Il y avait pourtant lieu de se réjouir depuis l’apparition du DVD. Le support numérique a bénéficié, par le biais des bonus, d’un outillage théorique jusque là quasiment inexploité : la pédagogie. De plus en plus rare, l’exercice critique par excellence consiste, tout en regardant les images de biais, à les perforer pour en dire les ouvertures possibles. Mais le consommateur DVD se perd dans une cinéphagie parallèle des plus foisonnantes. S’il connaît un regain d’intérêt dans certaines revues, ce passage à une nouvelle cinéphilie rétrograde. De boulimique, le cinéphile est devenu désenchanté. Les forums Internet donnent le ton, qui oscille entre euphorie et mélancolie. Une sensation d’inachevé se dissimule, par-delà la toile et ses échos en boucles : la critique soliloque.

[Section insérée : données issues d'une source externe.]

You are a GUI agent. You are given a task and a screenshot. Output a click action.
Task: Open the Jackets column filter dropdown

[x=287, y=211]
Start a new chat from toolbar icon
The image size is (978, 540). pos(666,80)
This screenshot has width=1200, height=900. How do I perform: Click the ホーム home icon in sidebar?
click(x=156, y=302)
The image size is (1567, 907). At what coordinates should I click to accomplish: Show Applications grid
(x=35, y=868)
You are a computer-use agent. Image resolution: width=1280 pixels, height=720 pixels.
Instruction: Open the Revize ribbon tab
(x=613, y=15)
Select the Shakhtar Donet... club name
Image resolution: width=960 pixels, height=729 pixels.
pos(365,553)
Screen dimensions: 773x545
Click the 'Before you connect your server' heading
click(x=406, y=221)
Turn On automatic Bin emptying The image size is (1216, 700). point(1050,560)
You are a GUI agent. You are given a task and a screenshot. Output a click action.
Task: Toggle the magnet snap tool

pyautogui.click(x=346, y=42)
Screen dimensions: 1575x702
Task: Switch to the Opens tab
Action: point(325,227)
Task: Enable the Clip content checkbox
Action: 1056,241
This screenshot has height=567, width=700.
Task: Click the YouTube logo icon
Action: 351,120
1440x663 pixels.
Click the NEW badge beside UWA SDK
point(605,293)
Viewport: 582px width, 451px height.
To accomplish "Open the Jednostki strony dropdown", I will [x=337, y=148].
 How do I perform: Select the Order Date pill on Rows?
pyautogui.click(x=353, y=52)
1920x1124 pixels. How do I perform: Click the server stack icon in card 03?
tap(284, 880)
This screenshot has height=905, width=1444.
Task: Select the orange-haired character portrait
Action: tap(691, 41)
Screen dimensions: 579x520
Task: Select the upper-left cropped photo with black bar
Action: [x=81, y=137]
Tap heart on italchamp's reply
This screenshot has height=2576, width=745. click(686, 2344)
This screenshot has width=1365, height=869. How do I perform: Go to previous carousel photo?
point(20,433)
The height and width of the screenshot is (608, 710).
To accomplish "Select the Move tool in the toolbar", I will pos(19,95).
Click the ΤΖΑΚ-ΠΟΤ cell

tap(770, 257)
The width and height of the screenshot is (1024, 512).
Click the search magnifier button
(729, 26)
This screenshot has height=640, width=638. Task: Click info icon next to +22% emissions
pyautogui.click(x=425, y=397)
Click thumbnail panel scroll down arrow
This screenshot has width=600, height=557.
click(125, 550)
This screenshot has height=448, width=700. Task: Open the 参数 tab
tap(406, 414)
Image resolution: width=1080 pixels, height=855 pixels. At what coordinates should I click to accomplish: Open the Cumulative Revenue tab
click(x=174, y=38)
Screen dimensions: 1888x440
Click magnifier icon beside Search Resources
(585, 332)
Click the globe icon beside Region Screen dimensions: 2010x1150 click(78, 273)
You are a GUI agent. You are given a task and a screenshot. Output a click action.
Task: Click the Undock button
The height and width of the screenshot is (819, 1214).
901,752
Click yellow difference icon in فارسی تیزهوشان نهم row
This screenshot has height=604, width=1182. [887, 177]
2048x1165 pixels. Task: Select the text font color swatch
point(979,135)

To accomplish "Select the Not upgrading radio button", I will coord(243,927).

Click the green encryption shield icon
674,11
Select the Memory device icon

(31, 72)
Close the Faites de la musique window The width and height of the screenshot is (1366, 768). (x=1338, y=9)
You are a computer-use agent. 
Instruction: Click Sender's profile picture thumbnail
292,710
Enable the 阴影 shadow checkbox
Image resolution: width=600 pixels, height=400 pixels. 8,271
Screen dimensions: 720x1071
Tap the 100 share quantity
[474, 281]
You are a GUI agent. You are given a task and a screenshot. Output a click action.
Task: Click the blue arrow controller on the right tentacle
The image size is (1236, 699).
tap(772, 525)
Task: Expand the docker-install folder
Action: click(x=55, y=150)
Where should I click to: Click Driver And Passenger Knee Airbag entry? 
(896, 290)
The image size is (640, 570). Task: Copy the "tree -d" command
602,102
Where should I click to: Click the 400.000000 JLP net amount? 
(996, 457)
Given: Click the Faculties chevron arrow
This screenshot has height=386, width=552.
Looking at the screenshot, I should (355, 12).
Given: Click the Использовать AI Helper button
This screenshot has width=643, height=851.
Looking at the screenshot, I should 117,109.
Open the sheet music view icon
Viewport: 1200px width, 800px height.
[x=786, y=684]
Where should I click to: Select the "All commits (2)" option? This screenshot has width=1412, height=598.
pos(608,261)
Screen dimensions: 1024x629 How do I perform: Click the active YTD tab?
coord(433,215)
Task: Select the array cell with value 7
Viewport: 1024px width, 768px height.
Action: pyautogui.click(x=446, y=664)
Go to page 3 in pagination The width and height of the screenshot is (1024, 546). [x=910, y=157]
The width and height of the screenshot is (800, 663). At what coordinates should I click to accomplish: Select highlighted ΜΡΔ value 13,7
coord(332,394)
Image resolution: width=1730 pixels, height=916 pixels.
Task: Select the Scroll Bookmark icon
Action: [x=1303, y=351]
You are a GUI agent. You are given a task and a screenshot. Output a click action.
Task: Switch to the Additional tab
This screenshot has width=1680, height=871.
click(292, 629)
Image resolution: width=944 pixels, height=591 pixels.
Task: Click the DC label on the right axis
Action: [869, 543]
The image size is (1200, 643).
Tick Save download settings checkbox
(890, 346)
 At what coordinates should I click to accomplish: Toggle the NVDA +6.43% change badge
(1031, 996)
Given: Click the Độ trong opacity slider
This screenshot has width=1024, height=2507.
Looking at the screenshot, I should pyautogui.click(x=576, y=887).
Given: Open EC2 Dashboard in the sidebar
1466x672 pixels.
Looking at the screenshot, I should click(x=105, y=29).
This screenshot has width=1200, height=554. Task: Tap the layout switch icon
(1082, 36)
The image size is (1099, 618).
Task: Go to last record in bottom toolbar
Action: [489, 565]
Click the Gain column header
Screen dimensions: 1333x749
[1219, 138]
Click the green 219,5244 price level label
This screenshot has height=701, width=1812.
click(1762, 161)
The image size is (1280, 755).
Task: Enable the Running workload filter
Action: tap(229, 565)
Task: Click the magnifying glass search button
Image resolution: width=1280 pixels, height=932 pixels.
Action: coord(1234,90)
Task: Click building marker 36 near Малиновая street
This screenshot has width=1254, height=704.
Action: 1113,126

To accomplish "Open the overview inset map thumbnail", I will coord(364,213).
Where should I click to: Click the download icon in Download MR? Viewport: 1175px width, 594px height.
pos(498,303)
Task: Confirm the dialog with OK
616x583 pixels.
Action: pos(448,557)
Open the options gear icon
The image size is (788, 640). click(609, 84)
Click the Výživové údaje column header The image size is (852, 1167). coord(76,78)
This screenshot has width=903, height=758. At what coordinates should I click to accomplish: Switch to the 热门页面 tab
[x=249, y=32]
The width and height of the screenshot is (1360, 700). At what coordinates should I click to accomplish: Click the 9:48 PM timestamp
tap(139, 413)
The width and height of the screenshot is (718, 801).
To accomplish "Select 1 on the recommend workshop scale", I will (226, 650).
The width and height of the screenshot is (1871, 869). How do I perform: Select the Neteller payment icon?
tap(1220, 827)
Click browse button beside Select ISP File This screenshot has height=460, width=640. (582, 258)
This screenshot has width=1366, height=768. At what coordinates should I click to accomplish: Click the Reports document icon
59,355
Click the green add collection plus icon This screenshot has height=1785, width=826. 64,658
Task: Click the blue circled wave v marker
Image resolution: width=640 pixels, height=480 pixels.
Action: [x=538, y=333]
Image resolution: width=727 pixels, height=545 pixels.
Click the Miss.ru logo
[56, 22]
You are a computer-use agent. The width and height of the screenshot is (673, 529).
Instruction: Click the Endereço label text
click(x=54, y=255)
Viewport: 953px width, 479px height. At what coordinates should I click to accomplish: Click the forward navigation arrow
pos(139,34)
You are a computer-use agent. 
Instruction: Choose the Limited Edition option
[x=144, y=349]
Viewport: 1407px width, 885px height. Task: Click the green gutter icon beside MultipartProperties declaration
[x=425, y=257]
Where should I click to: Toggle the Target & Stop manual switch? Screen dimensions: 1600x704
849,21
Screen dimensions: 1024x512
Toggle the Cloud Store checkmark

Aujourd’hui, au niveau éditorial, l’outillage réflexif du DVD s’essouffle de lui-même, se voit désaffecté, au gré de bonus sans passion et de recyclages analytiques de facture universitaire. Comparée à la Zone 1 Import, la qualité française stagne, résignée, comme si elle était prise de court par la vitesse du marché. L’ensemble, indigeste, conjugue les diktats d’un prestigieux et encombrant patrimoine, et la sacro-sainte « politique des auteurs » institutionnalisée par la critique française.

DE L’AUTRE COTE DE L’ECRAN : LES TELE-TUBBIES DE LA CRITIQUE

Indigeste, la critique l’est davantage du côté des promoteurs télévisuels. Pourtant confortée par la demande, sans doute pérenne, elle n’a jamais été aussi light. « Comme au cinéma » (sur France 2), « Ça balance à Paris » (Paris Première), « La semaine du cinéma » (Canal +)... Les émissions se succèdent et se ramassent. Et l’empire du verbiage publicitaire de causer toujours plus de dégâts : suppression d’émissions, changement de formule, passeurs de plats en porte-à-faux + mea culpa sur les plateaux télé (Field notamment)... Au royaume du sourire, la critique promotionnelle traverse une crise que l’on cherche à taire.